TOOLS
- Food Processors
- Knife blade
- Coarse grating disc
- Dough tool
INGREDIENTS
INGREDIENTS – 1
- Plain flour 280 grams
- Water 150 grams boiling
- Salt 1 tsp
INGREDIENTS – 2
- Soy sauce 3 Tbsp.
- Rice wine vinegar 150 grams
- Chilli oil 2 tsp.
INGREDIENTS – 3
- Carrot 50 grams
- Ginger 10 grams
- Cashew nuts 300 grams
- Chestnut mushrooms 140 grams
- Spring onions 4
- Soy sauce 2 Tbsp.
- Ground black pepper 0.5 tsp.
INGREDIENTS – 4
- Vegetable oil 2 Tbsp.
INGREDIENTS – 5
- Water 5 Tbsp.
METHOD
PREP. (BEFORE YOU BEGIN)
- Peel and trim the carrot.
- Peel the ginger.
- Trim and quarter the mushroom.
- Trim and coarsely chop the spring onions.
GETTING STARTED
Fit the Dough tool to the food processor bowl.
STAGE 1
- Add the first 2 of Ingredients 1 (flour, salt) into the food processor bowl.

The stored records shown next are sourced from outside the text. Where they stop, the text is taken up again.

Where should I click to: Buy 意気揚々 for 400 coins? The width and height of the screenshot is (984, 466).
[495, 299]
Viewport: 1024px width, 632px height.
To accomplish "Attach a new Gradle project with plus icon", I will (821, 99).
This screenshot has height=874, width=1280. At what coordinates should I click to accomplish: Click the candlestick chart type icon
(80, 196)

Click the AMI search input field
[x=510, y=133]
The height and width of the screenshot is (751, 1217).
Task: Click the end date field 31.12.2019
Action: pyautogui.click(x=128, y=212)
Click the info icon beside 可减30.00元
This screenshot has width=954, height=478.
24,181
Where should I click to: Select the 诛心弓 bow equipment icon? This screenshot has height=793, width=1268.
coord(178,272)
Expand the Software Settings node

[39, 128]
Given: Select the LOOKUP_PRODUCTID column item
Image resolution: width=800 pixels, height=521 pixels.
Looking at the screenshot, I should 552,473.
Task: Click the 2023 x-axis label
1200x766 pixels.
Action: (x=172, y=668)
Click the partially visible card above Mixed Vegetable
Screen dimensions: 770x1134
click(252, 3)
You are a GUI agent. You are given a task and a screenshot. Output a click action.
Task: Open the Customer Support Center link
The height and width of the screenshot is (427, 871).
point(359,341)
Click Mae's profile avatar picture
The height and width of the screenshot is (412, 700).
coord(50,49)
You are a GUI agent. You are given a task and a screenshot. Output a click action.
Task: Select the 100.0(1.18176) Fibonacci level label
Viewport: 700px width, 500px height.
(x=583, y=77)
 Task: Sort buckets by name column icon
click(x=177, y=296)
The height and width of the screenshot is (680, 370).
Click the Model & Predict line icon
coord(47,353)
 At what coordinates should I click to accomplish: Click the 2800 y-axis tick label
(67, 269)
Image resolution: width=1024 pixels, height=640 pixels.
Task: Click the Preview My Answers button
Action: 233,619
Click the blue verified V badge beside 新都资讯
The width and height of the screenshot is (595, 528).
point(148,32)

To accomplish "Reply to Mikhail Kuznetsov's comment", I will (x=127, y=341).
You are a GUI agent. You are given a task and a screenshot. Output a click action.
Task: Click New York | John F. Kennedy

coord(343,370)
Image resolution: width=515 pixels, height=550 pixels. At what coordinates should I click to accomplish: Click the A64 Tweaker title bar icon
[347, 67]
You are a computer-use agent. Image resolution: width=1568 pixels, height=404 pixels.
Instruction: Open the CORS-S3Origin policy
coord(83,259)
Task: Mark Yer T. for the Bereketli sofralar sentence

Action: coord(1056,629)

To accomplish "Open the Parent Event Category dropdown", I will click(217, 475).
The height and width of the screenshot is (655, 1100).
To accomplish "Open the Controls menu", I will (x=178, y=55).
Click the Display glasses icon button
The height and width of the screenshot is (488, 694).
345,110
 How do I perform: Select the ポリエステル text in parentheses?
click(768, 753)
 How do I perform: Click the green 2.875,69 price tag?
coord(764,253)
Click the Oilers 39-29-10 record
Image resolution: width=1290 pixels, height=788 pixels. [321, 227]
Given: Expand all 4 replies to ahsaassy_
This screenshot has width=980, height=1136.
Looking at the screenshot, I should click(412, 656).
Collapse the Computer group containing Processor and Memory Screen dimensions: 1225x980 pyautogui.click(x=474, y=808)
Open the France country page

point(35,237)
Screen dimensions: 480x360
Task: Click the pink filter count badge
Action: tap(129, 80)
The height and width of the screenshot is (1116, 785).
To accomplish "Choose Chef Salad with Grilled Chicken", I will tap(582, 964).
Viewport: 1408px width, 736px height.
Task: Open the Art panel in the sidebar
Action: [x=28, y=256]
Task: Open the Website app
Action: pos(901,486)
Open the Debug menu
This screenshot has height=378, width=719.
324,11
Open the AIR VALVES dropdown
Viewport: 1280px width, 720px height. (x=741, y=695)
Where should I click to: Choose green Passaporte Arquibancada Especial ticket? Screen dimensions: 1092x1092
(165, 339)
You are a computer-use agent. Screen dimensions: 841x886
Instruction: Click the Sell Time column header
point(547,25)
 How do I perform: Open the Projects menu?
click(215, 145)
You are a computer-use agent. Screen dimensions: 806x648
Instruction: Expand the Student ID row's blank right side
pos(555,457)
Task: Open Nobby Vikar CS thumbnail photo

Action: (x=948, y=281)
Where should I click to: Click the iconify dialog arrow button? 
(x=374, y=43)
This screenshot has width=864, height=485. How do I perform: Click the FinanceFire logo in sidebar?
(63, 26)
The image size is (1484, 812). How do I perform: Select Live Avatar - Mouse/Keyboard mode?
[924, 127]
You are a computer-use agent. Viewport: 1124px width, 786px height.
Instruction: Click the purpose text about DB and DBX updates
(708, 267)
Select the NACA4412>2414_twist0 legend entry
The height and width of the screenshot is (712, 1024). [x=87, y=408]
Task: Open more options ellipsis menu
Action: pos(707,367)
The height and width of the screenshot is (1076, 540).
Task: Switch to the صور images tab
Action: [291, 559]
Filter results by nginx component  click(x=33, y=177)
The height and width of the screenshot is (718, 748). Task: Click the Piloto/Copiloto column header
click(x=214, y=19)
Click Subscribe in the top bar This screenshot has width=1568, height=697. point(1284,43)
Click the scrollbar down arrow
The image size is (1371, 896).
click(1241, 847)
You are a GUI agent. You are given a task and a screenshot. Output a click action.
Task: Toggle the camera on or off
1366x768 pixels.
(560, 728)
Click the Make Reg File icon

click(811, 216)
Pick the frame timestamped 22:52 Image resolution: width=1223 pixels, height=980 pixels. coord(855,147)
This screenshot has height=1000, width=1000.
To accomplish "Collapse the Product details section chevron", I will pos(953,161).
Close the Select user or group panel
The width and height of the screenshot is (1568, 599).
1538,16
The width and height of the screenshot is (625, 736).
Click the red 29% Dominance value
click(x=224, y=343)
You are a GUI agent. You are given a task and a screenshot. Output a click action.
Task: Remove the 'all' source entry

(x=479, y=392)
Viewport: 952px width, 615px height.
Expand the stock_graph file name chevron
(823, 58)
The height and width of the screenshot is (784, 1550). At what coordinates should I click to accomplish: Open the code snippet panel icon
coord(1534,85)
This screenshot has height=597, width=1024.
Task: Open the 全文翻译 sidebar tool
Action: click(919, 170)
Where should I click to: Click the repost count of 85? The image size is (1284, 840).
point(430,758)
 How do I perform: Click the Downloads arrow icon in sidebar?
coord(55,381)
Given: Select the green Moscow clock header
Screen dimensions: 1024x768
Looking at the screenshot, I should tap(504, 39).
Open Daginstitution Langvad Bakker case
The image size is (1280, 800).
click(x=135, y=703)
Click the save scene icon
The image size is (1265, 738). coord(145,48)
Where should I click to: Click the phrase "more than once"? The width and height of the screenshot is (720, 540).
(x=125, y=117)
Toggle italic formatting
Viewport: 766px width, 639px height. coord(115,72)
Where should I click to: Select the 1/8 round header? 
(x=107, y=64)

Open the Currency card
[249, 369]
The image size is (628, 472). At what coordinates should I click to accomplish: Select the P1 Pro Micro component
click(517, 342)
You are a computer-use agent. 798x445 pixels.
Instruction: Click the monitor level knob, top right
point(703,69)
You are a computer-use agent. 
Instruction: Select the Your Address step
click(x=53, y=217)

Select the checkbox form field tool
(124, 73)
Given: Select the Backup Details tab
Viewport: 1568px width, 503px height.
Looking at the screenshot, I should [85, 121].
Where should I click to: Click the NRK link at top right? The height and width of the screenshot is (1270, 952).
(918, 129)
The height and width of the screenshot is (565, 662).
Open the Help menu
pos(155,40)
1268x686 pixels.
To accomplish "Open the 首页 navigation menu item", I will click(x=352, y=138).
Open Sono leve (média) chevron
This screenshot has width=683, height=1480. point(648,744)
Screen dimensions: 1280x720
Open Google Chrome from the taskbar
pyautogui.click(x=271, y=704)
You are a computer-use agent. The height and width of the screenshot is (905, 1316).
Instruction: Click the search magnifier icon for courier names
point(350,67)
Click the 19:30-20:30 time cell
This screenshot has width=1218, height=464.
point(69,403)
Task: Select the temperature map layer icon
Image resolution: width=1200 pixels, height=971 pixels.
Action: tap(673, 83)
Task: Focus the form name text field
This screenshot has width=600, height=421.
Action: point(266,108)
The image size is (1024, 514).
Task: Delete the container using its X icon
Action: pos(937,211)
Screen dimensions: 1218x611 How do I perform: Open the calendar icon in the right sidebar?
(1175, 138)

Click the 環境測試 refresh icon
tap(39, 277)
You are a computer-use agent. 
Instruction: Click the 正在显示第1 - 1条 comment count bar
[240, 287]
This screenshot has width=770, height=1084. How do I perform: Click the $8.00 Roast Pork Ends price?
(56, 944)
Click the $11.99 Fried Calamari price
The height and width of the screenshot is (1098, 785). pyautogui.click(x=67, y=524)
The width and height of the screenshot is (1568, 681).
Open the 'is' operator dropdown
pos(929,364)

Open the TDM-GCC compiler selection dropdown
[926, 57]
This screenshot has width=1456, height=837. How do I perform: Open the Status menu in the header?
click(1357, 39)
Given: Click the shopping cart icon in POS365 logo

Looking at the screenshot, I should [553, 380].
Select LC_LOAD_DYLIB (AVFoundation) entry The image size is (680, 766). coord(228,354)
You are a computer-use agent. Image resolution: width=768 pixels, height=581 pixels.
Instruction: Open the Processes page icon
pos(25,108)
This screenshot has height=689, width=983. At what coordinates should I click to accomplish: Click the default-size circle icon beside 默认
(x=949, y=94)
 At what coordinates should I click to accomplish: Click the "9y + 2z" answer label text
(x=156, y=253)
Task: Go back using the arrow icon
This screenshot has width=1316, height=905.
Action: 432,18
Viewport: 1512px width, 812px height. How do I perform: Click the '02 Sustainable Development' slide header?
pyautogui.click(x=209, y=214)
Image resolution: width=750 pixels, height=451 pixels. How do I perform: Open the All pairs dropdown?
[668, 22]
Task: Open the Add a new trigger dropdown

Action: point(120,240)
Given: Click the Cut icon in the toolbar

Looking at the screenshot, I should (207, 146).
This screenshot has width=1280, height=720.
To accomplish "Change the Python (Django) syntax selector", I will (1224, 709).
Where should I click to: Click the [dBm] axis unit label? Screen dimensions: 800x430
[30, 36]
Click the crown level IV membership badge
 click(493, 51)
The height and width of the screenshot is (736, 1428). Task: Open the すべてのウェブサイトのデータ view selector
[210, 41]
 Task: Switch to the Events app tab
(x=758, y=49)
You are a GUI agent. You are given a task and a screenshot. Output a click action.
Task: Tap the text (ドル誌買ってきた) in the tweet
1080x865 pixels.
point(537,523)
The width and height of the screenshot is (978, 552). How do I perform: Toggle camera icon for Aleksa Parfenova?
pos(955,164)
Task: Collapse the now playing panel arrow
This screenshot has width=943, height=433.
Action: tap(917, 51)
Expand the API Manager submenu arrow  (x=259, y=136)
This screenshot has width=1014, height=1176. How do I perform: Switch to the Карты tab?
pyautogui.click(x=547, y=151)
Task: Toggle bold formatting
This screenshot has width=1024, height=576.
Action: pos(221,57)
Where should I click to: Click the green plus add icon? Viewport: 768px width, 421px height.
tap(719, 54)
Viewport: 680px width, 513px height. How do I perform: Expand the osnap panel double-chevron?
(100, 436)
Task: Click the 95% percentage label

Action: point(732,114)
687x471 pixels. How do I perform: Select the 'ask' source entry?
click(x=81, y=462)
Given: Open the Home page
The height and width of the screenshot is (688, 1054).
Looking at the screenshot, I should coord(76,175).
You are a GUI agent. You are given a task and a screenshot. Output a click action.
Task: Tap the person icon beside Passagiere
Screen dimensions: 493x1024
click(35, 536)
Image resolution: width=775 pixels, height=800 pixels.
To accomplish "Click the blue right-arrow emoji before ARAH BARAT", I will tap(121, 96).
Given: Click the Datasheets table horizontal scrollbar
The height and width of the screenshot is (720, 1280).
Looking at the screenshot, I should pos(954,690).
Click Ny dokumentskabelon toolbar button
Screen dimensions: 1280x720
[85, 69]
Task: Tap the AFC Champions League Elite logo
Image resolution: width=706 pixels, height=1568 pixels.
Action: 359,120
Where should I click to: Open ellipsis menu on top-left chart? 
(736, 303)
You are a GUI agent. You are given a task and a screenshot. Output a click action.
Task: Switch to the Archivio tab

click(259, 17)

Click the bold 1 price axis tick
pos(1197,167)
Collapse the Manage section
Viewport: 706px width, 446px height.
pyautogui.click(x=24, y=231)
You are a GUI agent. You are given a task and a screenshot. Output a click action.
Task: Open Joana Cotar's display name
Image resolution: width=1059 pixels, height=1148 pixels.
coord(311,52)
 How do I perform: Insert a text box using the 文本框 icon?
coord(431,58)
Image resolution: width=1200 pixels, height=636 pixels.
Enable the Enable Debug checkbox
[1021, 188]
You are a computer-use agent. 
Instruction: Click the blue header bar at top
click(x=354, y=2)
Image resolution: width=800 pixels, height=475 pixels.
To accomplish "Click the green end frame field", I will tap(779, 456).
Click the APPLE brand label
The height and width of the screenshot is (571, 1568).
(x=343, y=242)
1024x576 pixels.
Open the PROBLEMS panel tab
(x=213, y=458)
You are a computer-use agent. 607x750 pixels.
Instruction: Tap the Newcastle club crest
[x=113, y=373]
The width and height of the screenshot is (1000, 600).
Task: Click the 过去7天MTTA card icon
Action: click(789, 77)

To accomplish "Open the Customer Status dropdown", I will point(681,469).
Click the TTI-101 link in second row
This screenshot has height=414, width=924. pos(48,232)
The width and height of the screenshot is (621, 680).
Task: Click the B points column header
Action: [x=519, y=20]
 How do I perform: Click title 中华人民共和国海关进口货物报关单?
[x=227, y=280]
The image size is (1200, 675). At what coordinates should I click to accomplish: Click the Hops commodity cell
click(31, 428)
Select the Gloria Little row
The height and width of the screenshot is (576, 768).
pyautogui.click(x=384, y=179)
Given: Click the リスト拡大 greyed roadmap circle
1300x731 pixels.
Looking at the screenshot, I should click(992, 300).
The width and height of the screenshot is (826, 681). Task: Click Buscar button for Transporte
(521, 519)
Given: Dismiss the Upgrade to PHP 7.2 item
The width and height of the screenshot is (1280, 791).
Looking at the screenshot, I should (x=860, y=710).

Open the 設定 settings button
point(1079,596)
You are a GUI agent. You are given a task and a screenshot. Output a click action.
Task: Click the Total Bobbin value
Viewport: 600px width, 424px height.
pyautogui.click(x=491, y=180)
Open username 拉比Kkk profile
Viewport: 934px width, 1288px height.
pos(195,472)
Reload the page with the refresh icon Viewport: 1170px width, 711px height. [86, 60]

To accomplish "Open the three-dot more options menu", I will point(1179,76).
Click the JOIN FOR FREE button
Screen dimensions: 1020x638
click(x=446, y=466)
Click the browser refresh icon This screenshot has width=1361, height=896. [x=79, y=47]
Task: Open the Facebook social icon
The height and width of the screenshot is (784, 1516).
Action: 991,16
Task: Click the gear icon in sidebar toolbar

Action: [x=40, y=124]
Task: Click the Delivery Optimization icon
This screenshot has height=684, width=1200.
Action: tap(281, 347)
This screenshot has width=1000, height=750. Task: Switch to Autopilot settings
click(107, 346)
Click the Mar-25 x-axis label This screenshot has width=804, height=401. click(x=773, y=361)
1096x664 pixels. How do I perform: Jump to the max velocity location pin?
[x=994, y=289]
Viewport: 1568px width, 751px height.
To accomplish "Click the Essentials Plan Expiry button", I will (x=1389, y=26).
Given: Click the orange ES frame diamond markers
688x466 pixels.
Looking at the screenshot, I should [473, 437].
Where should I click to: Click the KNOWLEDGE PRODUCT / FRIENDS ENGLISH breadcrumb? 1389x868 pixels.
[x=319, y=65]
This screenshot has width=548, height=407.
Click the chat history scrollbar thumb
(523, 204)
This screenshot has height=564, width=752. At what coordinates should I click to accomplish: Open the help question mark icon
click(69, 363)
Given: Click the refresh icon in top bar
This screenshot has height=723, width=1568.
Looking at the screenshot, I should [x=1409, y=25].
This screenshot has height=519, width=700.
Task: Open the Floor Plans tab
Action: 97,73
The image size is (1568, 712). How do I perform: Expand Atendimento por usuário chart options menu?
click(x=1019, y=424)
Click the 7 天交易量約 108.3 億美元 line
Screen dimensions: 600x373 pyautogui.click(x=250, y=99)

- Attach the lid and ensure it is locked into place.
- Turn the speed to 3.
- While the machine if running add the rest of Ingredients 1 (water) carefully.
- Mix until the dough comes together.
- Place the dough on to a worksurface and quickly knead.
- Wrap in plastic wrap.
- Chill for 30 minutes.
STAGE 2
- Add Ingredients 2 (soy, vinegar, oil) into a small bowl.
- Mix until combined.
- Set aside.
STAGE 3
- Clean the food processor bowl and fit the Coarse grating disc.
- Grate the first 2 of Ingredients 3 (carrot, ginger) into the food processor.
- Remove the disc and fit the Knife blade.
- Put the carrot and ginger back into the food processor bowl.
- 5 – Add the rest of Ingredients 3 (nuts, mushrooms, onions, soy, pepper) into food processor.
- Pulse until everything is chopped and combined.
- Set aside.
- Place the dough on a lightly floured surface.
- Roll out the dough to 3 mm thick.
- Cut out rounds with a 9 cm cutter.
- Spoon a heaped teaspoon into the middle of a circle of pastry.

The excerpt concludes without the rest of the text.